SESSION ORDINAIRE DE 1995-1996

Annexe au procès-verbal de la séance du 14 février 1996.

PROJET DE LOI

relatif à la « Fondation du patrimoine » ,

PRÉSENTÉ au nom de M. ALAIN JUPPÉ,

Premier ministre.

par M. Philippe DOUSTE-BLAZY.

ministre de la culture.

(Renvoyé à la commission des Affaires culturelles sous réserve de la constitution éventuelle d'une commission spéciale dans les conditions prévues par le Règlement)

Patrimoine artistique, archéologique et historique. - Mécénat - Code de l'expropriation.

EXPOSÉ DES MOTIFS

MESDAMES, MESSIEURS,

La richesse exceptionnelle du patrimoine français, et l'attachement croissant que lui marquent les citoyens, appelle le développement de modes d'actions novateurs, capables de relayer et de compléter, dans ce domaine, la politique de l'État, de même que les actions que mènent les collectivités territoriales, les associations, et généralement, les autres personnes publiques ou privées.

La "Fondation du patrimoine", dont la création est l'objet du présent projet de loi, a vocation à constituer, au carrefour des initiatives publiques et privées, une institution nationale de promotion, de mobilisation et de soutien conformément aux conclusions des rapports déposés en 1994, par le sénateur Jean-Paul HUGOT, maire de Saumur.

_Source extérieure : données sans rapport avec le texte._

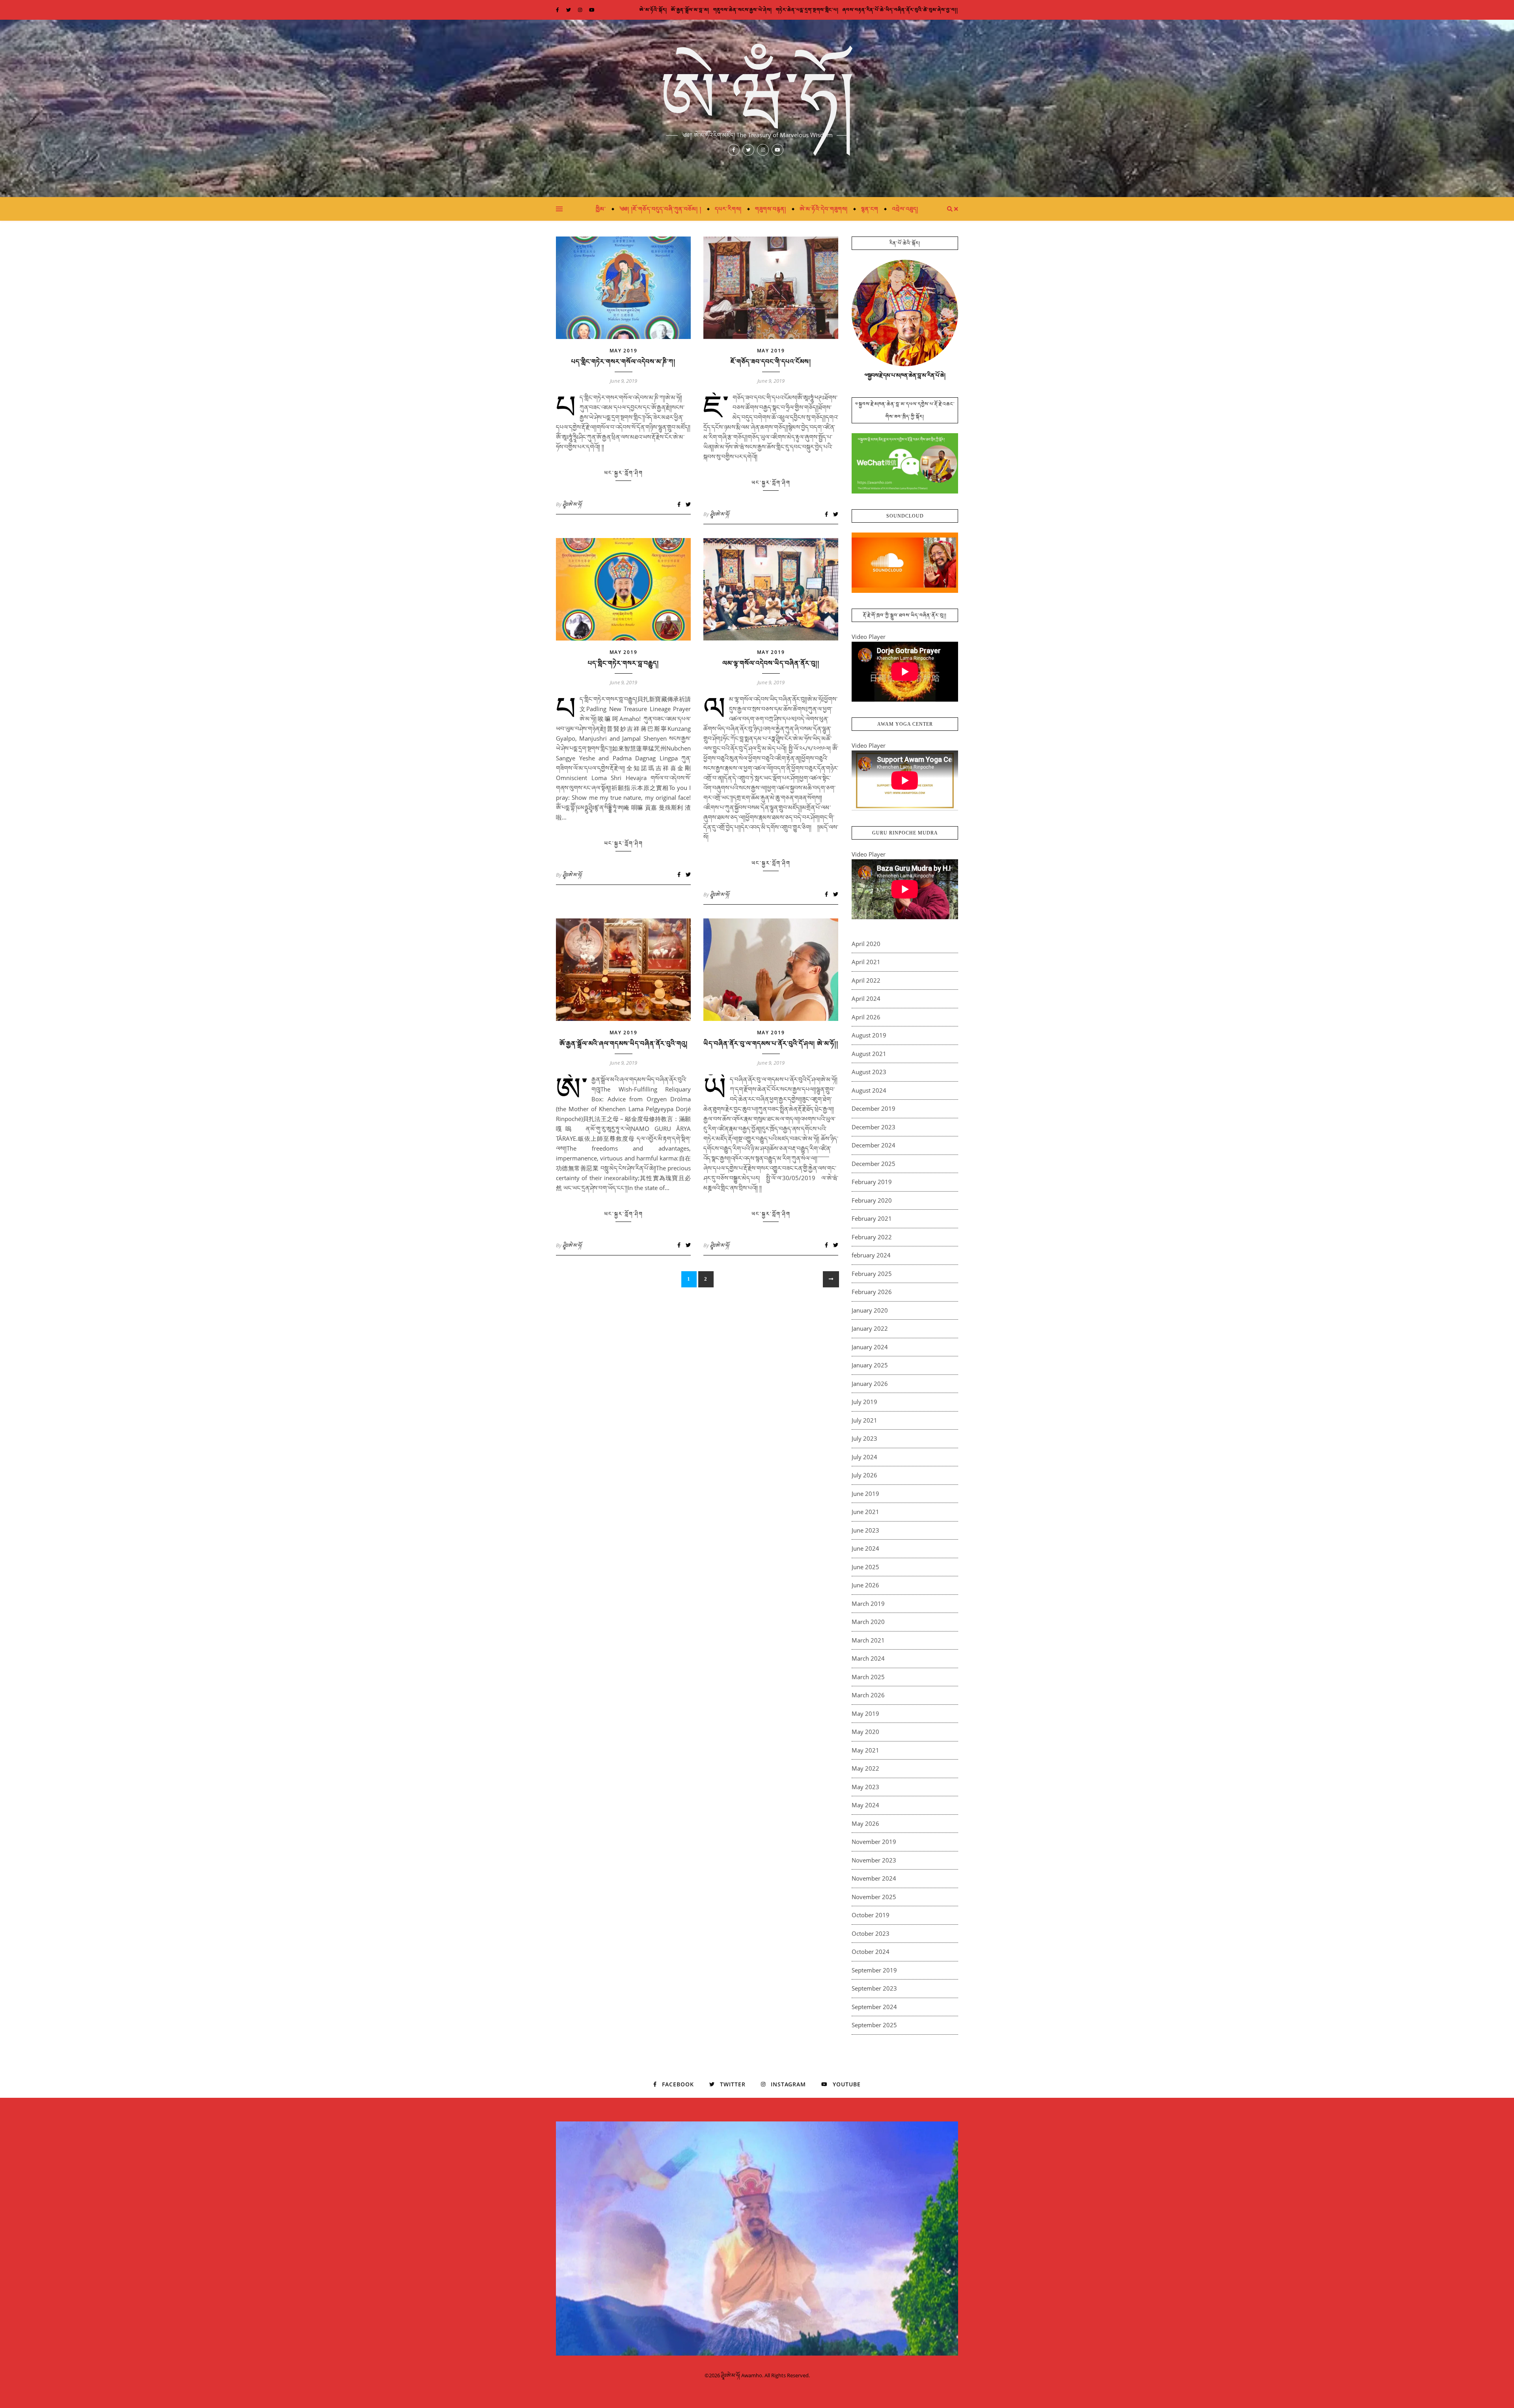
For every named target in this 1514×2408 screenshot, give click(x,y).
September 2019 (874, 1970)
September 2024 (874, 2007)
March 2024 (868, 1658)
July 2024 (864, 1457)
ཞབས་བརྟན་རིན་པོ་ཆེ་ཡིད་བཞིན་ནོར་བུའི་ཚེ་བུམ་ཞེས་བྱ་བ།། (900, 9)
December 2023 (873, 1127)
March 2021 (868, 1640)
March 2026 (868, 1695)
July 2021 (864, 1420)
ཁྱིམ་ (601, 208)
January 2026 (870, 1383)
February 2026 (872, 1292)
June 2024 (865, 1548)
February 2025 (872, 1274)
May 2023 (865, 1787)
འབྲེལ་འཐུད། (905, 208)
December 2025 (873, 1164)
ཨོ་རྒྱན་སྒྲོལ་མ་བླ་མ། (690, 9)
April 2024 (866, 998)
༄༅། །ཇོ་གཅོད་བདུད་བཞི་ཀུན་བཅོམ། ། (660, 208)
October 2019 (870, 1915)
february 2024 (871, 1255)
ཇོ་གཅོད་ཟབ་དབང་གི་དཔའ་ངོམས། (771, 361)
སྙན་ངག (869, 208)
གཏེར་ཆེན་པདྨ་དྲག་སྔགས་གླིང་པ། (807, 9)
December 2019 (873, 1108)
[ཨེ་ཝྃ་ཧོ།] (757, 108)
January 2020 (870, 1310)
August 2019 (869, 1035)
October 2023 (870, 1933)
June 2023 (865, 1530)
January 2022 (870, 1328)
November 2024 (874, 1878)
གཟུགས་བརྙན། (770, 208)
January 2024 (870, 1347)
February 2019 (872, 1182)
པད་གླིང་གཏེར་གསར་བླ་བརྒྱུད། (623, 663)
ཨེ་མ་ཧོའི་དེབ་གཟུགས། (824, 208)
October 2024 (870, 1951)
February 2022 (872, 1237)
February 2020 (872, 1200)
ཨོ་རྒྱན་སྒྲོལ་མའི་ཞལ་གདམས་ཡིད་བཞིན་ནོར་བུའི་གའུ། (623, 1043)
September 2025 (874, 2025)
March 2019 (868, 1603)
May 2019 (624, 350)
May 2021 (865, 1750)
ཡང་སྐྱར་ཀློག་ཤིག (623, 472)
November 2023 (874, 1860)
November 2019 (874, 1842)
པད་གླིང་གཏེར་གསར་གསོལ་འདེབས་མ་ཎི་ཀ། (623, 361)
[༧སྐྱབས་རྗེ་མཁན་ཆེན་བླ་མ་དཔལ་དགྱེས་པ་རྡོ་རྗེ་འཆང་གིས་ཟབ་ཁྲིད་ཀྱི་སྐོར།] (905, 463)
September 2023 (874, 1988)
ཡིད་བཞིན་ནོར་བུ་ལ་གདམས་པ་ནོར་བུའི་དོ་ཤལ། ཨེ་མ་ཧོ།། (770, 1043)
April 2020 (866, 944)
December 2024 (873, 1145)
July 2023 (864, 1438)
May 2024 (865, 1805)
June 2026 (865, 1585)
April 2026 (866, 1017)
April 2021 (866, 962)
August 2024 (869, 1090)
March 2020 (868, 1622)
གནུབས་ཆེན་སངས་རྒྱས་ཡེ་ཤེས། (742, 9)
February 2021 (872, 1218)
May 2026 (865, 1823)
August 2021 (869, 1054)
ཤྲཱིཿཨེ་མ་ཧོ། (572, 504)
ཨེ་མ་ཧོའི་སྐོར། (653, 9)
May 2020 (865, 1732)
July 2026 (864, 1475)
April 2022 (866, 980)
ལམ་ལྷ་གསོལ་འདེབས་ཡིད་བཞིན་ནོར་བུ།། (770, 663)
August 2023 (869, 1072)
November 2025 (874, 1897)
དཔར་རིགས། (728, 208)
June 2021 (865, 1512)
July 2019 (864, 1402)
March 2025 (868, 1677)
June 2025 (865, 1567)
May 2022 (865, 1768)
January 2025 (870, 1365)
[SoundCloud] (905, 563)
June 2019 (865, 1493)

L'opportunité d'une telle création a en effet été analysée au regard des lacunes constatées dans le paysage institutionnel français. Aujourd'hui, quelque 40 000 monuments publics ou privés, 8 000 sites classés ou inscrits bénéficient de la part de l'État d'un important dispositif de protection et de contrôle. Mais, sauf exception, aucune institution n'a pour mission d'assurer le financement spécifique des actions de mise en valeur de ces monuments et de ces espaces.

En outre, la France ne dispose pas, à l'inverse des pays anglo-saxons, d'une institution qui puisse prendre en charge, à titre au moins provisoire, les monuments et espaces délaissés durant la période, souvent assez brève, au cours de laquelle ils sont directement menacés.

Enfin, la France compte de très nombreux bâtiments et espaces qui méritent d'être sauvegardés sans qu'une protection au titre de la loi du 31 décembre 1913 ou de la loi du 2 mai 1930 soit pour autant la solution la plus adéquate. Les initiatives locales ne parviennent pas toujours à assurer la survie et la mise en valeur de ces éléments du patrimoine.

Pour répondre à ces besoins, la "Fondation du patrimoine" s'attachera notamment à rechercher des moyens originaux de protéger des éléments du patrimoine menacés de destruction ou de dispersion, que ce soit en apportant aux propriétaires une assistance technique ou, le cas échéant, financière, ou en recherchant un nouveau propriétaire après avoir éventuellement assuré la prise en charge temporaire du bien.

Elle s'efforcera également de mettre en oeuvre, en liaison avec l'État et les collectivités locales, un instrument d'identification des biens mobiliers ou immobiliers qui, quoique n'étant pas classés ou inscrits au titre de la loi du 31 décembre 1913 ou de la loi du 2 mai 1930, méritent cependant d'être sauvegardés en raison de leur intérêt patrimonial.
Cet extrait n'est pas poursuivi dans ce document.